Publicatieblad van de Europese Unie

C 390/16


Arrest van het Hof (Zesde kamer) van 10 september 2020 (verzoek om een prejudiciële beslissing ingediend door de rechtbank Amsterdam — Nederland) — A/B, C

(Zaak C-738/19) (1)

(Prejudiciële verwijzing - Consumentenbescherming - Richtlijn 93/13/EEG - Punt 1, onder e), van de bijlage - Oneerlijke bedingen in consumentenovereenkomsten - Sociale huisvesting - Verplichting tot bewoning en verbod op onderverhuur van het onroerend goed - Artikel 3, leden 1 en 3 - Artikel 4, lid 1 - Beoordeling van het mogelijkerwijs oneerlijke karakter van boetebedingen - Criteria)

(2020/C 390/22)

Procestaal: Nederlands

Verwijzende rechter

Rechtbank Amsterdam

Partijen in het hoofdgeding

Verzoekende partij: A

Verwerende partijen: B, C

Dictum

Artikel 3, leden 1 en 3, alsmede artikel 4, lid 1, van richtlijn 93/13/EEG van de Raad van 5 april 1993 betreffende oneerlijke bedingen in consumentenovereenkomsten moeten aldus worden uitgelegd dat een nationale rechter bij het onderzoek van het mogelijkerwijs oneerlijke karakter van een beding in een consumentenovereenkomst in de zin van die bepalingen rekening moet houden, wat de bedingen die binnen de werkingssfeer van deze richtlijn vallen betreft, met de mate van wisselwerking tussen het betrokken beding en andere bedingen, afhankelijk van met name hun respectieve draagwijdte.

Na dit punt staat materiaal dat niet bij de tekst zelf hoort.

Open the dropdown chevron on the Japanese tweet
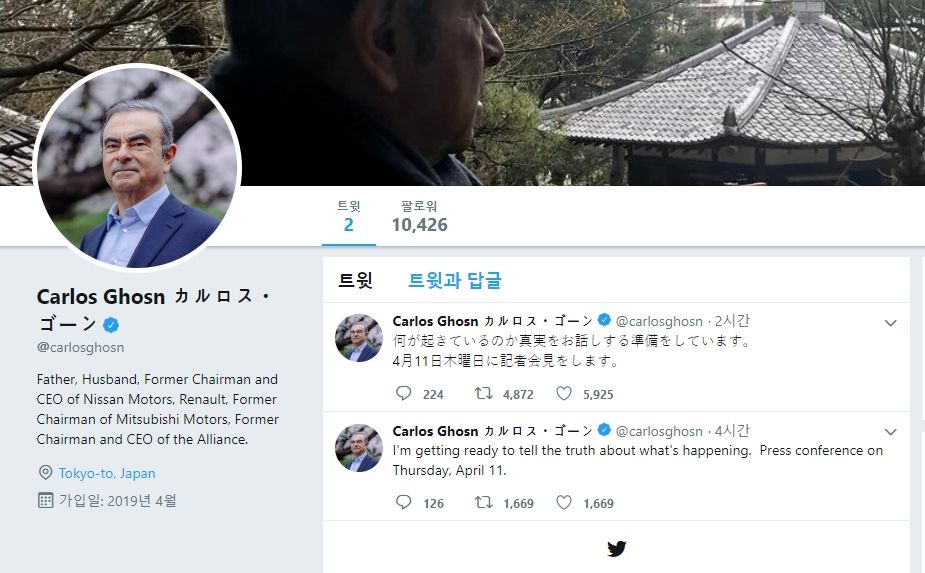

Om te beoordelen of het bedrag van de aan de consument opgelegde schadevergoeding mogelijkerwijs onevenredig hoog is in de zin van punt 1, onder e), van de bijlage bij die richtlijn, moet bij een dergelijk onderzoek bijzonder belang worden gehecht aan de bedingen die op dezelfde tekortkoming zien.


(1)  PB C 19 van 20.1.2020.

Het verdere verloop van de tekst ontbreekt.